Task goal
Where a picture appears, omit it; repeat everything else in the records exactly.

__________________________________________________

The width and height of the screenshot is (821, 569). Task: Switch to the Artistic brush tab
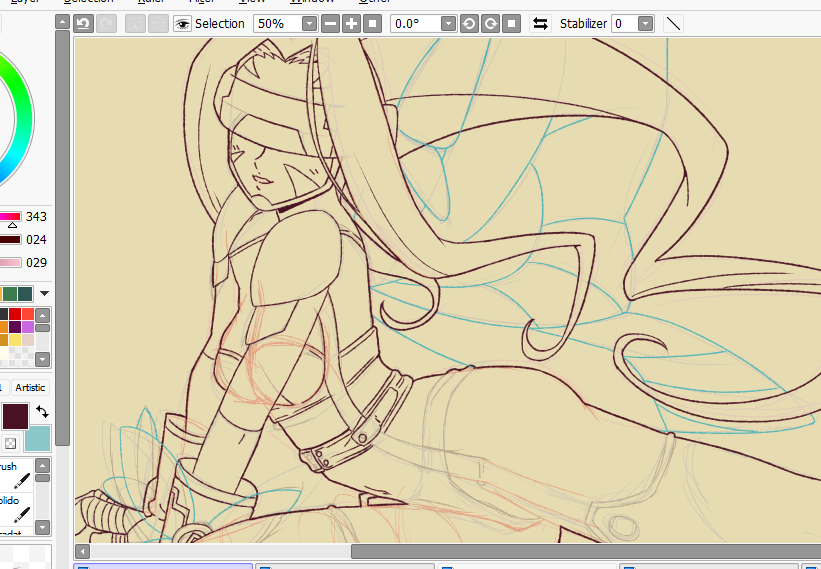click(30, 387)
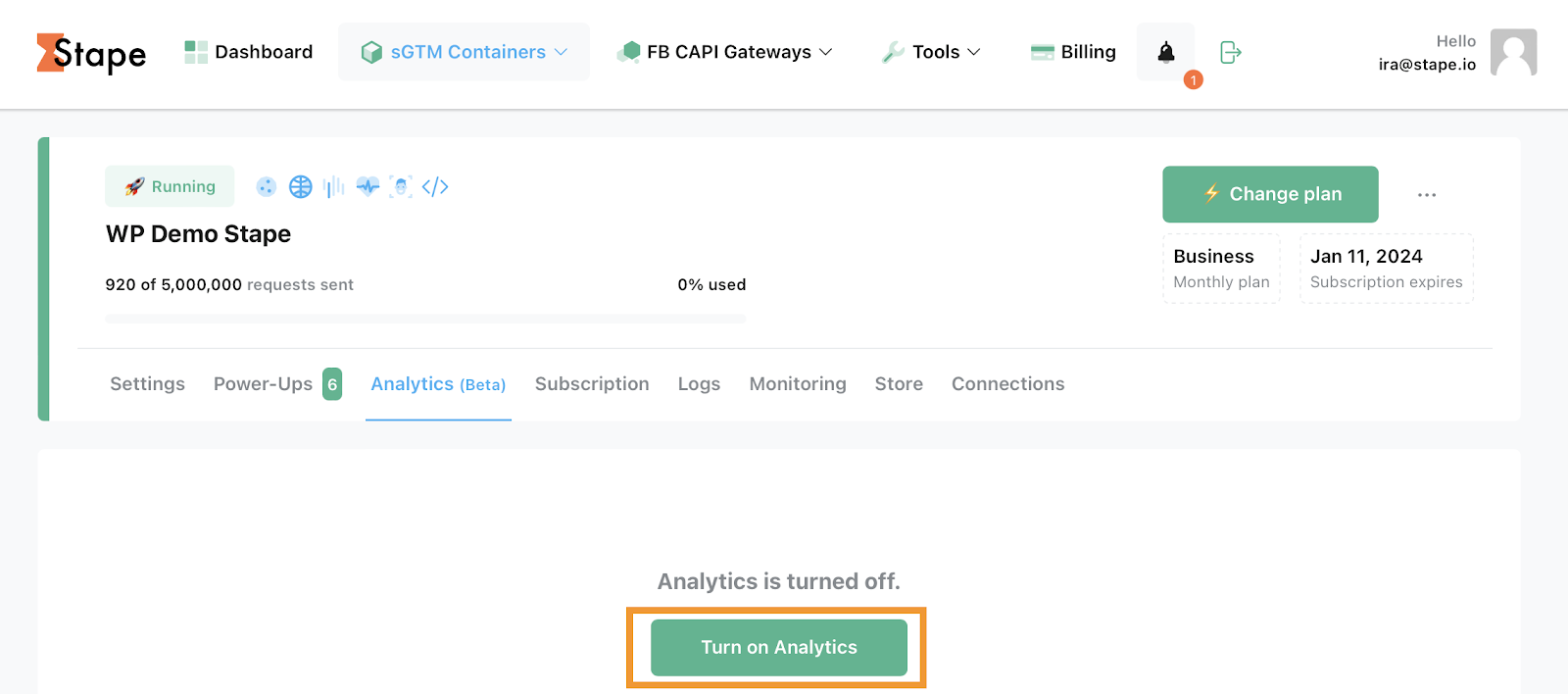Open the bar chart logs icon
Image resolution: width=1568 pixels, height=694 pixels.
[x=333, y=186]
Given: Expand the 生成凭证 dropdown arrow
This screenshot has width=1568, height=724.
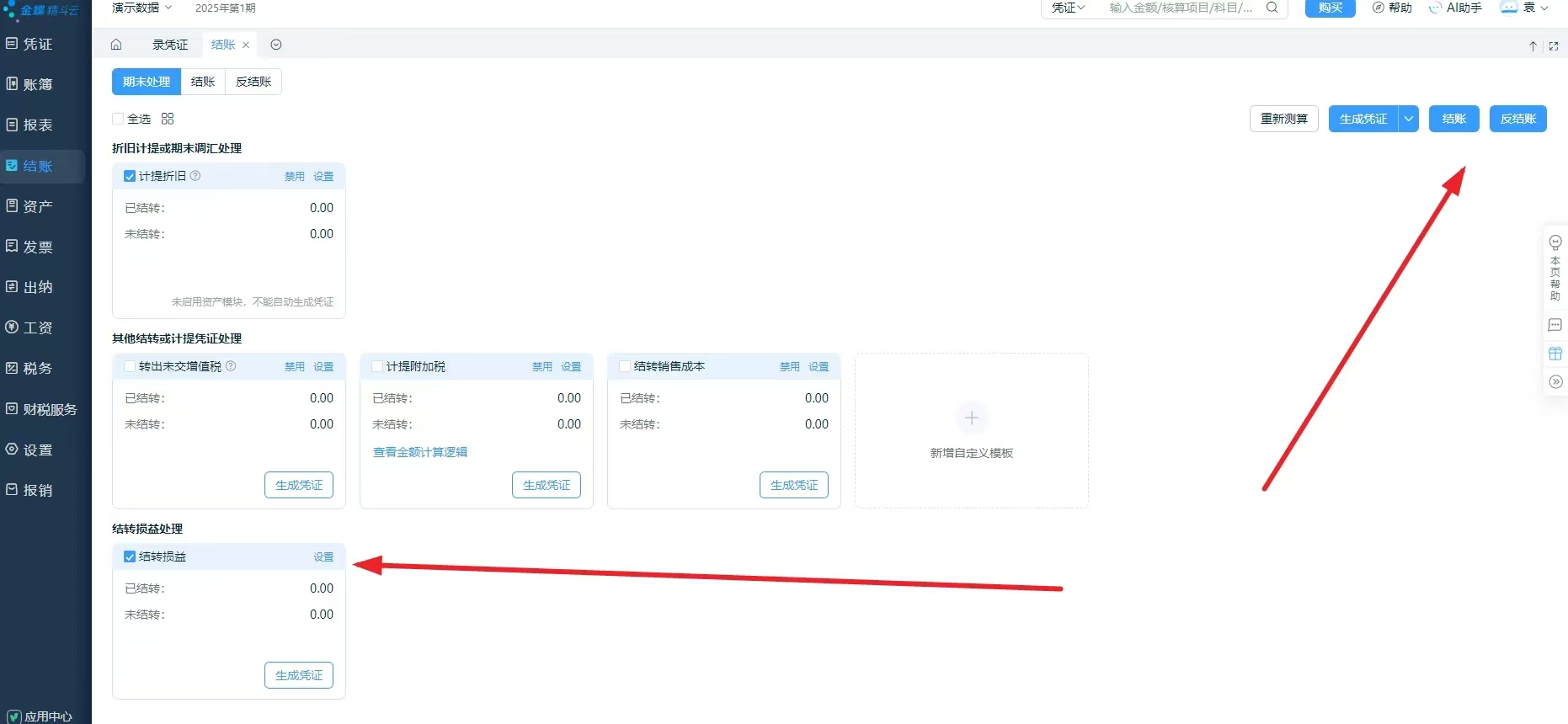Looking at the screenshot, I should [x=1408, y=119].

__________________________________________________

Answer to this task
The width and height of the screenshot is (821, 569). Task: Switch to the Artistic brush tab
click(30, 387)
Open the bar chart logs icon
Image resolution: width=1568 pixels, height=694 pixels.
[x=333, y=186]
Given: Expand the 生成凭证 dropdown arrow
This screenshot has width=1568, height=724.
Looking at the screenshot, I should [x=1408, y=119].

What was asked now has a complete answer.